See Pike v. Frank G. Hough Co. (1970) 2 Cal.3d 465, 469 [ 85 Cal.Rptr. 629, 467 P.2d 229]; Elmore v. American Motors Corp. (1969) 70 Cal.2d 578, 583 [ 75 Cal.Rptr. 652, 451 P.2d 84]; Estate of Callahan (1967) 67 Cal.2d 609, 612 [ 63 Cal.Rptr. 277, 432 P.2d 965]; Taylor v. Centennial Bowl, Inc. (1966) 65 Cal.2d 114, 120-121 [ 52 Cal.Rptr. 561, 416 P.2d 793]; Casey v. Proctor (1963) 59 Cal.2d 97, 100 [ 28 Cal.Rptr. 307, 378 P.2d 579]; Estate of Flood (1933) 217 Cal. 763, 769 [ 21 P.2d 579].)
With these principles in mind we proceed to consider the evidence in the record which is most favorable to plaintiffs and must be accepted as true. ( Taylor v. Centennial Bowl, Inc., supra, 65 Cal.2d 114, 117 [ 52 Cal.Rptr. 561, 416 P.2d 793].)
(4a) On the day of his death Michael and three of his friends ate lunch in an outdoor area designated for that purpose. After they finished eating, they proceeded to the boys' gymnasium where their next class was scheduled. When they reached the gym area, Michael and one of his friends began to "slap fight" or "slap box," a form of boxing employing open hands rather than clenched fists and in which the object, at least initially, is to demonstate speed and agility rather than to inflict physical injury on the opponent. They continued boxing for 5 to 10 minutes and a crowd of approximately 30 students gathered to watch. Suddenly, after being slapped, Michael fell backwards, fracturing his skull on the asphalt paving. He died that night.

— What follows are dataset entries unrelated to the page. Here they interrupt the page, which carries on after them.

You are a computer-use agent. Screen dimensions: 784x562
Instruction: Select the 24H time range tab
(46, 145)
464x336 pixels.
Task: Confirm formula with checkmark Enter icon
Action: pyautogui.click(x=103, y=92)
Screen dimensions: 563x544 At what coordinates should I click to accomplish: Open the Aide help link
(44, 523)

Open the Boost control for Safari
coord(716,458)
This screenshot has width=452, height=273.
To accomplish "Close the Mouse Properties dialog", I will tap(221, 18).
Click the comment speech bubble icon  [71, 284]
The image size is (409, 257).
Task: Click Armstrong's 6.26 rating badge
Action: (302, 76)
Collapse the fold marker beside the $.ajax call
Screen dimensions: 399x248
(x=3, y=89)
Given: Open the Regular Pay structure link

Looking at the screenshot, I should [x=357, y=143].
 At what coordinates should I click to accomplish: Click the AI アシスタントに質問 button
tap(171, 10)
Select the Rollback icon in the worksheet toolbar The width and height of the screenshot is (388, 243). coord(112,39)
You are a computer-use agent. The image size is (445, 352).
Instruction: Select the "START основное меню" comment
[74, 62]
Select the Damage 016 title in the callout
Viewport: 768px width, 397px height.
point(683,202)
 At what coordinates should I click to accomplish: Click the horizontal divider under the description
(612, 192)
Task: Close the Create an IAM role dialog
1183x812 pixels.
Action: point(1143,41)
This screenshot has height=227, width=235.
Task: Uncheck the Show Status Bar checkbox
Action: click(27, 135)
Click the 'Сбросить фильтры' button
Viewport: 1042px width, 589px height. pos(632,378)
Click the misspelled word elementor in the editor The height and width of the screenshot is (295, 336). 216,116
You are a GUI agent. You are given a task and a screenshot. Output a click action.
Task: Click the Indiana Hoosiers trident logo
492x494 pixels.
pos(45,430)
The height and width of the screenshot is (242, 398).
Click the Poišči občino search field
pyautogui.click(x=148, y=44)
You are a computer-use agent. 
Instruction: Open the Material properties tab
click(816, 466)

Richard Ragus, who was boys' vice principal at Gardena High School when the incident occurred, testified as to the general plan for student supervision during the noon hour. It appears that all 2,700 students ate lunch during one session. While they were actually eating, students were required to remain in either the indoor cafeteria or the enclosed outdoor area noted above. When they had finished eating, however, they were free to use any part of the 55-acre campus except the parking lot. Three administrative personnel and two teachers were assigned to supervise students during the lunch period. The area around the gymnasium, however, was the specific responsibility of the physical education department.
Defendant Raymond Maggard was the chairman of the physical education department at Gardena High school. He acknowledged that his department had supervisory responsibility for the area in which the accident occurred, but asserted that he had never been informed by the school administration that it was his duty to assign a particular teacher to supervise on a particular day. Maggard testified that there was no formal schedule assigning supervision times, and that supervision was left to the person in the gym office. Maggard himself was playing bridge in the dressing room while the slap boxing was going on.
Maggard conceded that if anyone did have this responsibility, he did.
Defendant Robert Daligney was a physical education instructor at Gardena High School. He was "the person in the gym office" during the noon hour on May 12, 1965. Like defendant Maggard, he recognized that his department had the responsibility to supervise the athletic field and the paved area immediately surrounding the gym. He conceded that there was no set procedure for determining who was to supervise on particular days or what their duties were in regard to supervision. Daligney spent the entire noon hour in the office, eating lunch and preparing for afternoon classes. The desk at which he was seated faced away from the office windows and a wall obscured the view of the area in which the slap boxing took place. He concurred with Maggard that while slap boxing was a normal activity for male high school students, it could lead to "something dangerous." He testified that initially friendly slap boxing could escalate into actual fighting and that when he observed students engaging in it he would order them to stop immediately. Daligney did not step outside the office during the noon period, did not notice a crowd, and recalled hearing no noises which would have indicated a disturbance outside the gymnasium.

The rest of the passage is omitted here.